— BEGIN Document segment —

Each TCA has unique strengths and weaknesses regarding its ability to support minimum sustainable populations based on areal extent and its ability to support population increases based on landscape connection with adjacent populations. Considering how proposed projects (inside or outside of TCAs) affect connectivity and the ability of TCAs to support at least 5,000 adult tortoises (the numerical goal for each TCA) could help managers to maintain the resilience of TCAs to population declines. The same project, in an alternative location, could have very different impacts on local and regional populations. For example, within the habitat matrix surrounding TCAs, narrowly delineated corridors may not allow for natural population dynamics if they do not accommodate overlapping home ranges along most of their widths so that tortoises reside, grow, find mates, and produce offspring that can replace older tortoises. In addition, most habitat outside TCAs may receive more surface disturbance than habitat within TCAs. Therefore, managing the entire remaining matrix of desert tortoise habitat for permeability may be better than delineating fixed corridors. These concepts apply, especially given uncertainty about long-term condition of habitat, within and outside of TCAs under a changing climate.

Ultimately, questions such as “What are the critical linkages that need to be protected?” could be better framed as “How can we manage the remaining habitat matrix in ways that sustain ecological processes and habitat suitability for special status species?” Land-management decisions made in the context of the latter question may be more conducive to maintenance of a functional ecological network.

  1. Limitations on landscape-level disturbance across habitat managed for the desert tortoise Clearly delineating habitat linkages and differentiating them from non-delineated areas by the uses that are permitted or prohibited within them by specific management guidelines can help achieve functional connectivity. Such guidelines would be most effective if they considered and accounted for all surface disturbances (for example, temporary disturbances such as fiberoptic lines or off-highway vehicle routes, right-of-ways, utility-scale solar development, urbanization) to the extent possible. A weighted framework that varies with the permanence or severity of the disturbance, and can be additive to quantify cumulative effects, could be useful (Xiong, 2020). For example, minor roads can alter tortoise movements independently of other features (Peaden and others, 2017; Hromada and others, 2020), but if the isolated dirt road is accompanied by a powerline that encourages raven predation (Xiong, 2020), then the two features together may be additive. Ignoring minor or temporary disturbance on the landscape could result in a cumulatively large impact that is not explicitly acknowledged (Goble, 2009); therefore, understanding and quantifying all surface disturbance on a given landscape is prudent.

— END Document segment —
— BEGIN Recorded information —

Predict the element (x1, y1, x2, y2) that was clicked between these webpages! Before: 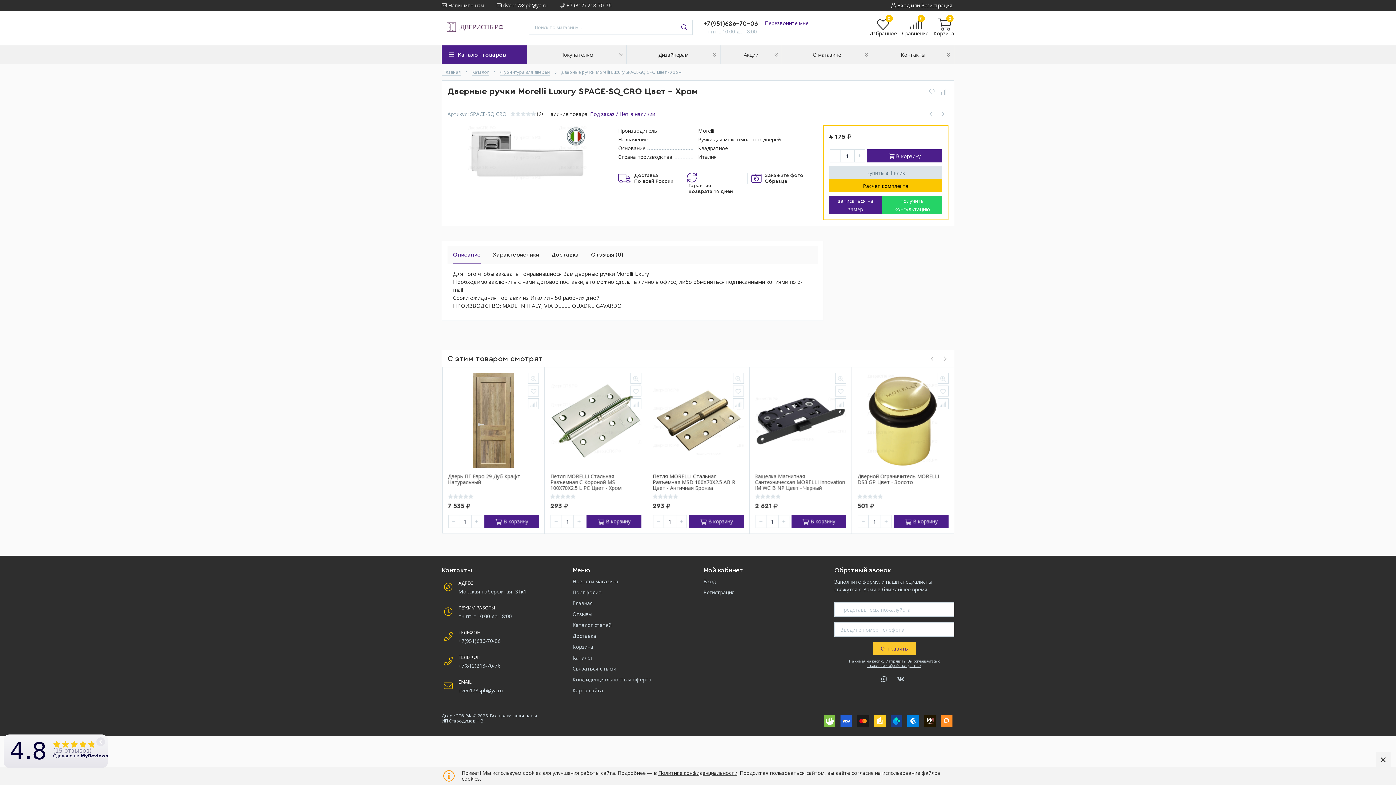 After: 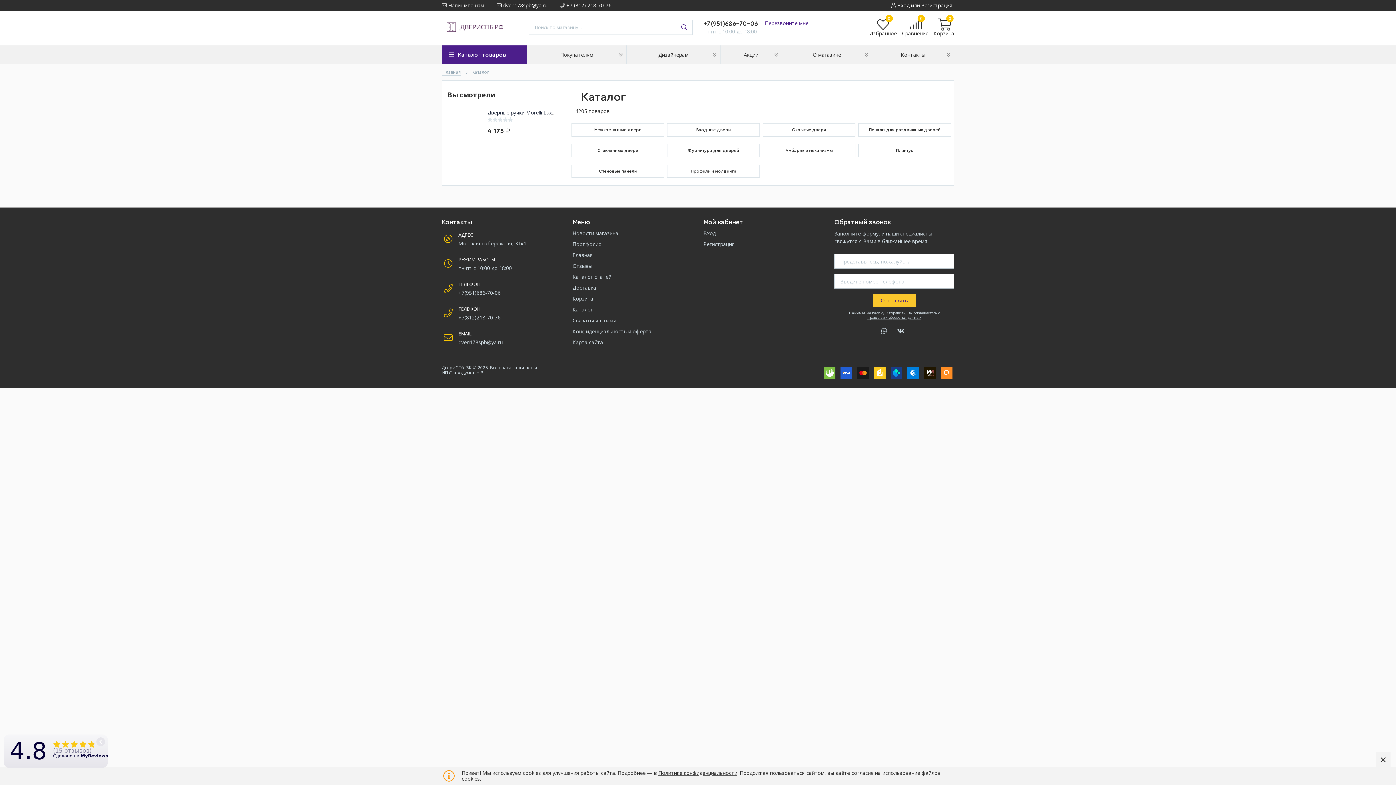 Action: label: Каталог bbox: (472, 69, 489, 75)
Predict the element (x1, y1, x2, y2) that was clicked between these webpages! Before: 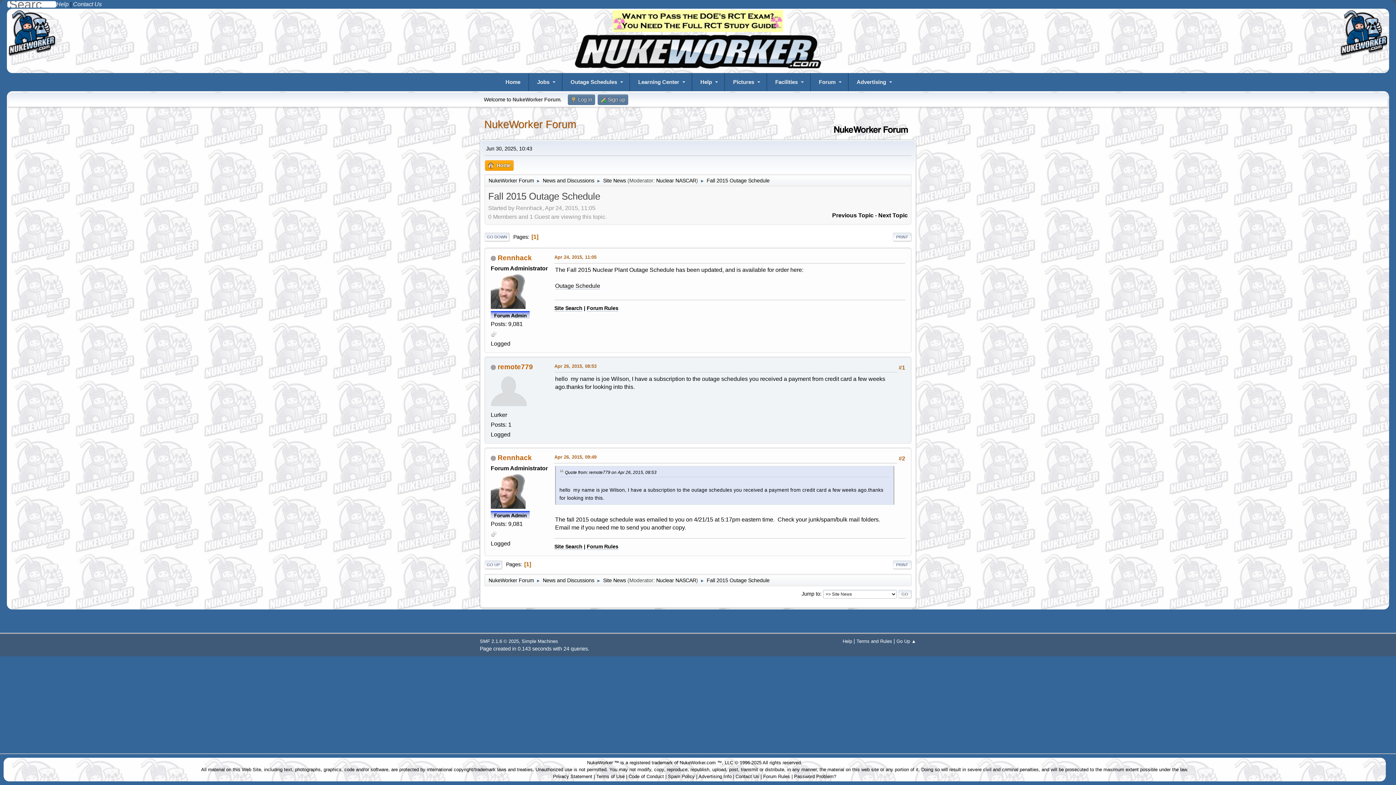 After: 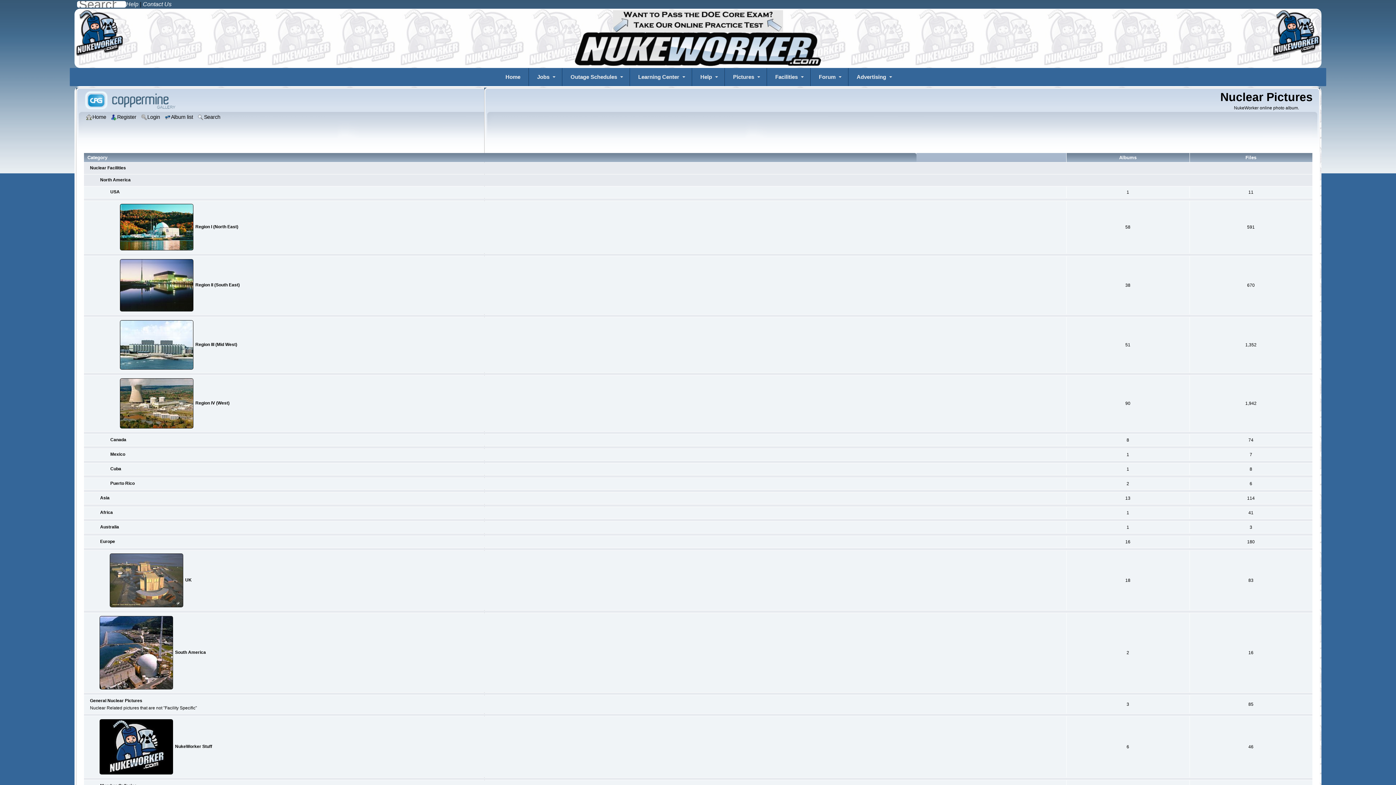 Action: bbox: (733, 73, 754, 91) label: Pictures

— END Recorded information —

#### Set task
In the desert tortoise habitat text, what is the numerical goal for the number of adult tortoises each TCA should support?

#### Completed exercise
At least 5,000 adult tortoises.